CEBU, Philippines – The Philippines is among the top spammers to United States and Europe, a report from developer of secure and threat management solutions, Kaspersky Lab revealed.
In its recent report, Kaspersky Lab found out that the Philippines is one of the top sources of spam that hit US and Europe during a number of significant events in June this year.
A quarter of the spam distributed on United States territory is of Asian origin, and the Philippines ranked 7th out of 20 countries with a share of 2.8 percent in spam distributed to the US.
Incidentally, it is the U.S. that was the main source of distributed spam, ranking 1st with a share of 39.2 percent. It is followed by China with 9.1 percent, Brazil with 6.6 percent and India with 3.7 percent.
According to Kaspersky Lab the spam is the name commonly given to unsolicited e-mail. It is effectively an unwanted advertising, an e-mail equivalent of physical junk mail delivered through the post or from unsolicited telemarketing calls.
Maria Namestnikova, Senior Spam Analyst of Kaspersky Lab, said that there is a slow downward trend in spam in mail, which could be partially attributed to a seasonal “summer” fluctuation wherein spam bot computers were being turned off by their owners for the holiday.
In the report, the Philippines was tagged as one of the contributors of spam that resulted in an unexpected surge of spam percentage in the category of personal finance which almost tripled in size with 73.9 percent then succeeded by medications, health-related groups and services with 10.6 percent, computer fraud (9.6 percent), adult content spam (3.5 percent), gambling (1.3 percent) and other categories which accumulated 1.0 percent of the total spam in June.
The target for spammers in the U.S. for June is the July 4th Independence Day celebration. As in the case with any other major holiday in the western hemisphere, it is accompanied by a wave of spam offering fake designer watches and various other accessories as gift ideas. There were also mass mailings advertising flags to help Americans express their patriotic feelings.
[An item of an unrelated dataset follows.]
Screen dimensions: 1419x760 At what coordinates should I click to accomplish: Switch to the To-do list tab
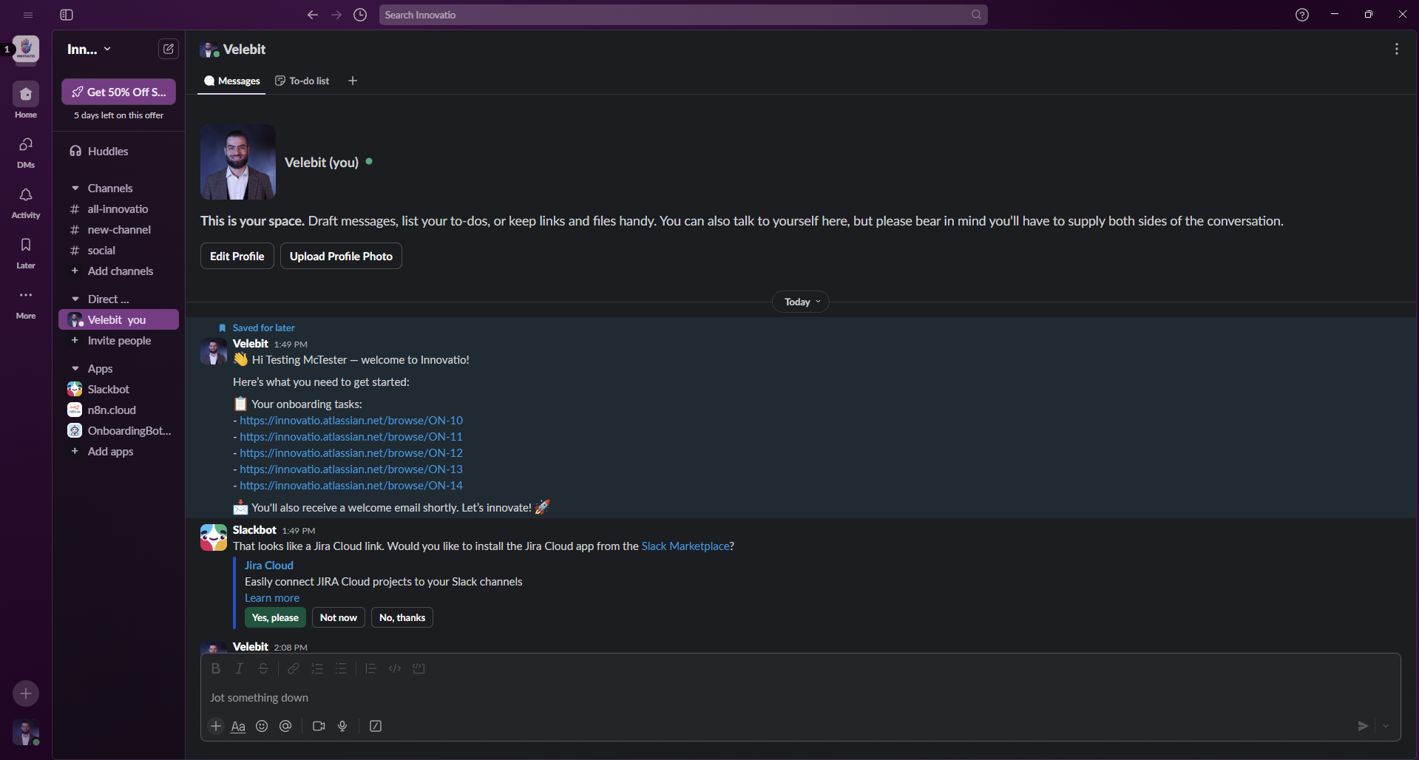[x=302, y=81]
“We would like to draw your attention to the fact that during the summer holidays spammers tend to focus on children and students and the services they use – social networking sites and online stores. Teenagers should be aware of the risks that lie in wait for them on the Internet. At the very least, parents need to make sure their children have enough knowledge about IT security so they don’t pass on credit card data to cybercriminals while shopping online,” Namestnikova added.
Meanwhile, the Philippines ranked 19 among the top 20 countries that are sources of spam to Europe. However, the Philippines’ share is just 0.8 percent of the total, a small percentage compared to China’s share of 36.6 percent, followed by India with 12.6 percent and U.S. with 4.9 percent.
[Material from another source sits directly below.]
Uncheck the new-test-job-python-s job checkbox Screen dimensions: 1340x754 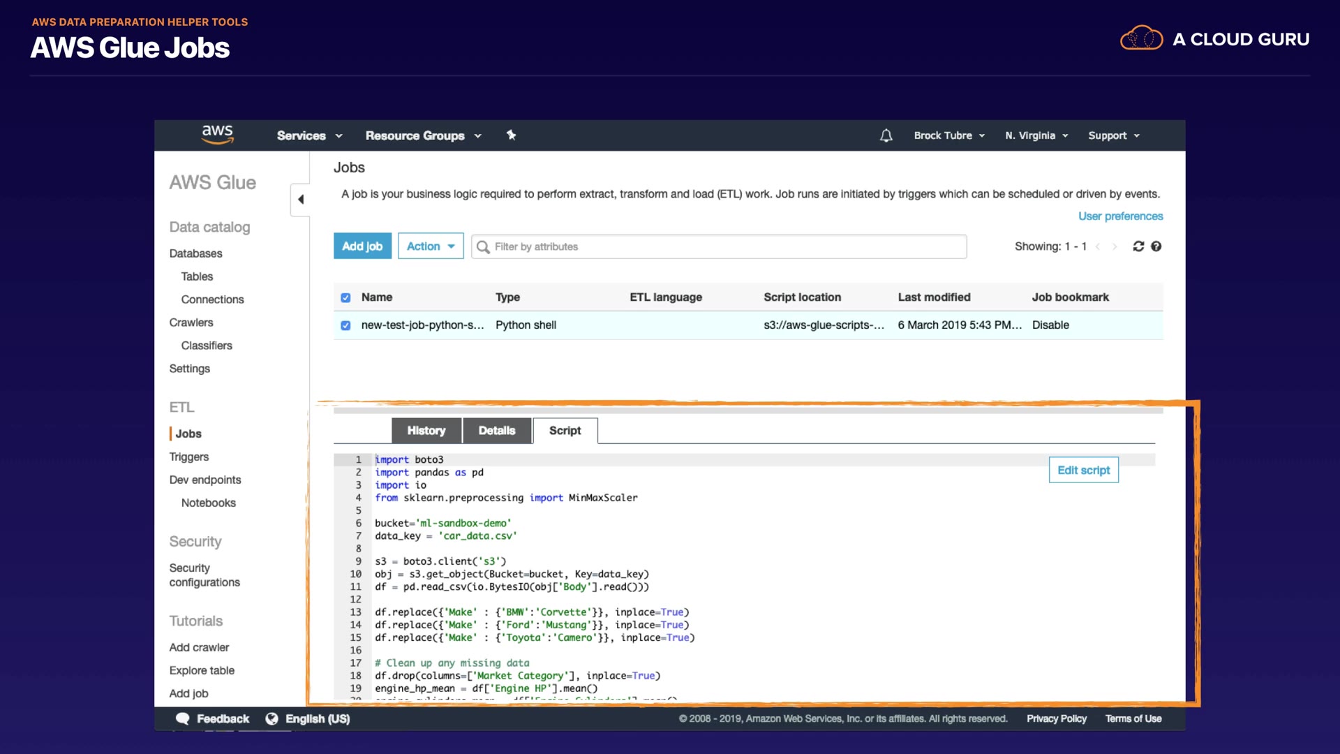345,325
The main target for spammers in Europe was the European Football Championship 2012, the biggest sporting event in the region that lasted the whole month of June. Various spam offerings were sent out related to Euro 2012, from travel offers, Nigerian letter-styled lottery, and online streaming of the games.
On the other hand, the amount of spam in emails decreased to 1.9 percentage points compared to May and averaged 71.9 percent. Malicious files were also found in three percent of all emails, which is an increase of 0.2 percentage points compared with the month of May.
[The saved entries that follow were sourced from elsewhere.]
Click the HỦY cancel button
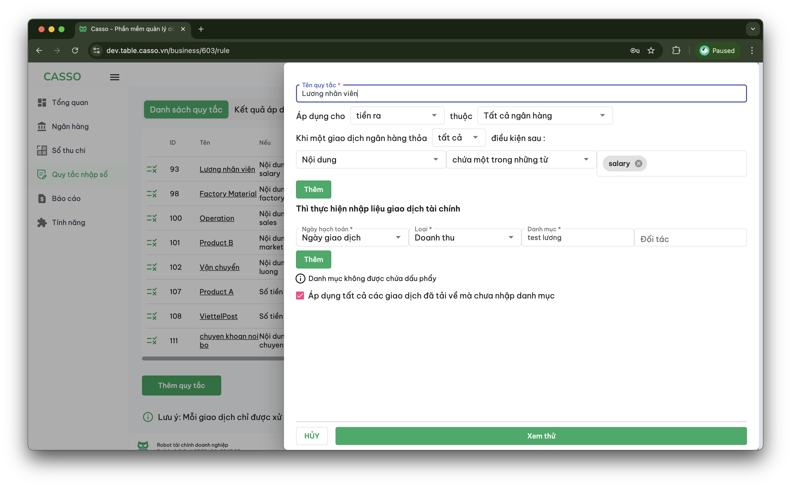This screenshot has height=487, width=791. click(x=311, y=436)
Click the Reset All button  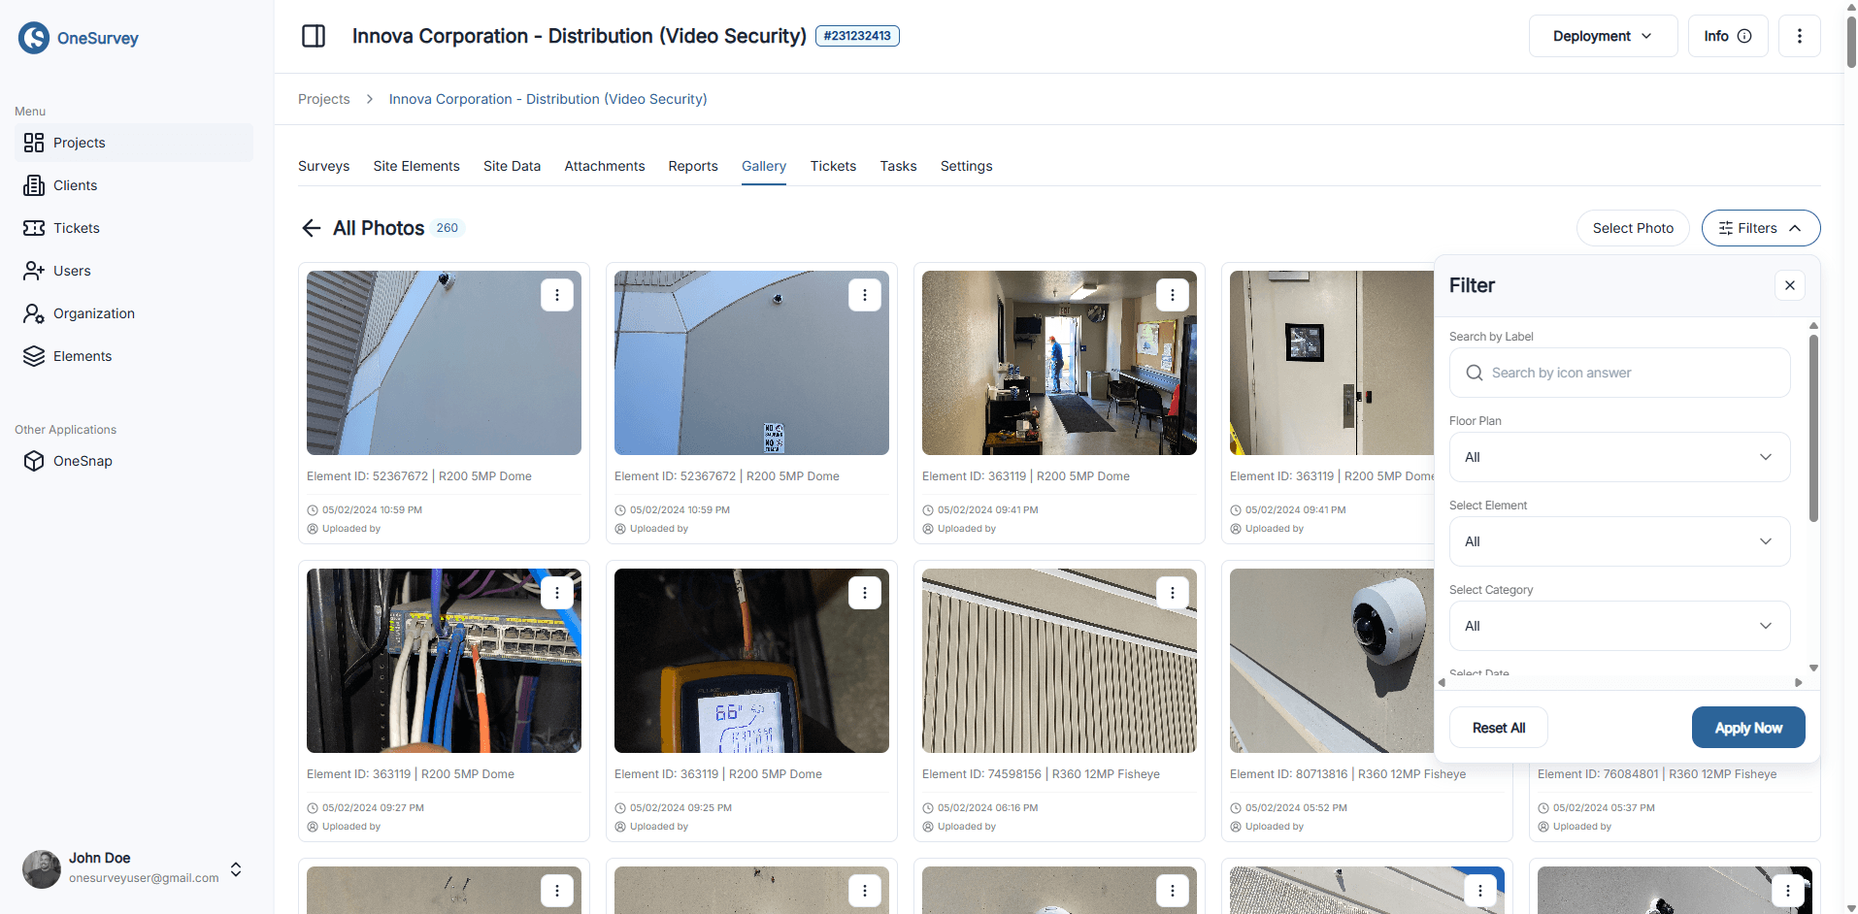coord(1498,727)
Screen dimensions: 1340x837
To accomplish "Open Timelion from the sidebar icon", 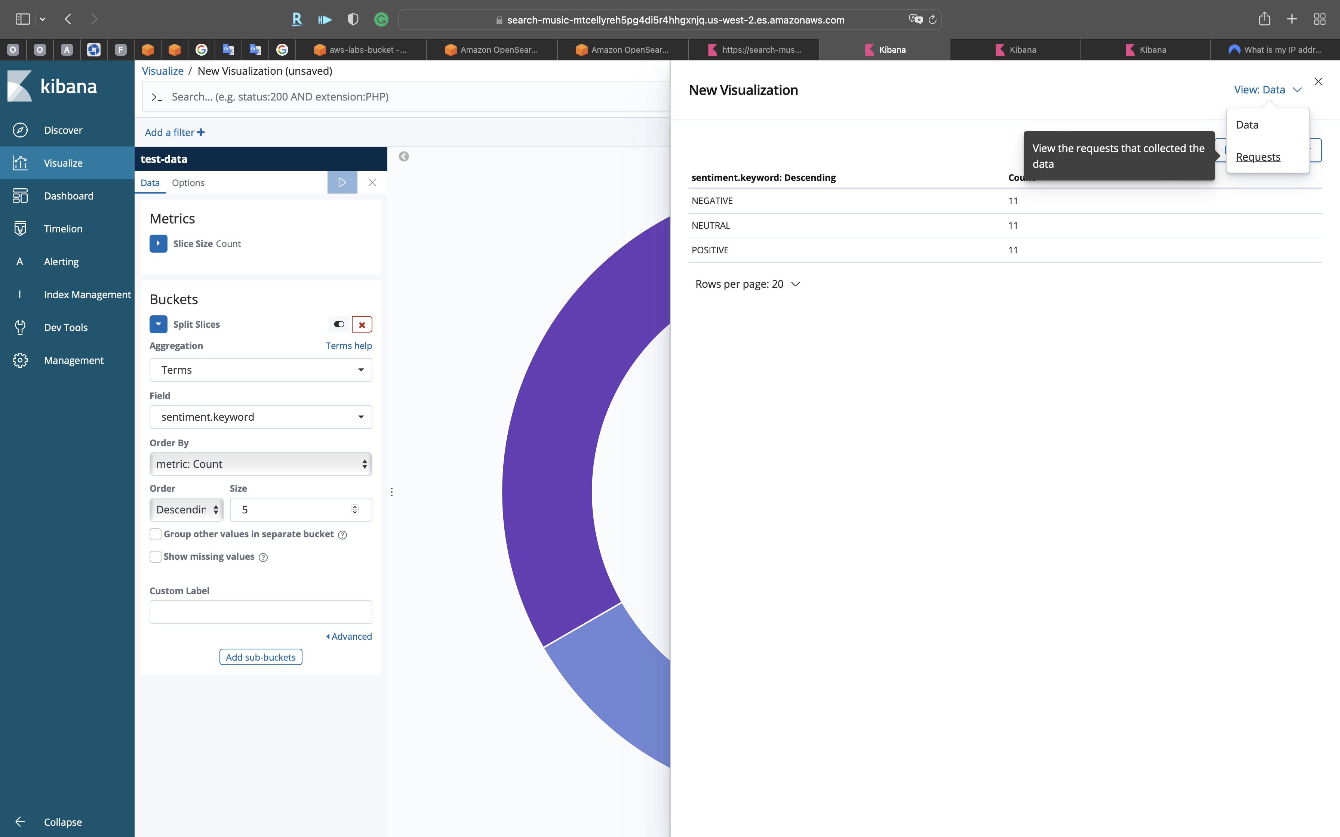I will tap(20, 229).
Trojan-Spy.HTML.Fraud.gen led the most number of malware attached to email accounting for more than 10 percent of all detections. It is followed by Packed.Win32.Katusha.o. In addition, mail worms still dominate malwares in terms of detection, which is not surprising considering their uncontrolled mechanism of self-distribution.
Three newcomers to the Top 10 malicious programs spreading via email in June belong to the Trojan.Win32.Androm family such as Trojan.Win32.Androm.py occupied the 4th place, Trojan.Win32.Androm.ow ranked as the 5th and Trojan.Win32.Androm.ni on the 8th place. Once these malicious programs are installed on a computer, they start downloading other malware from the Internet.
The proportion of phishing emails remained unchanged from May’s figure, accounting for 0.01 percent of all mail traffic.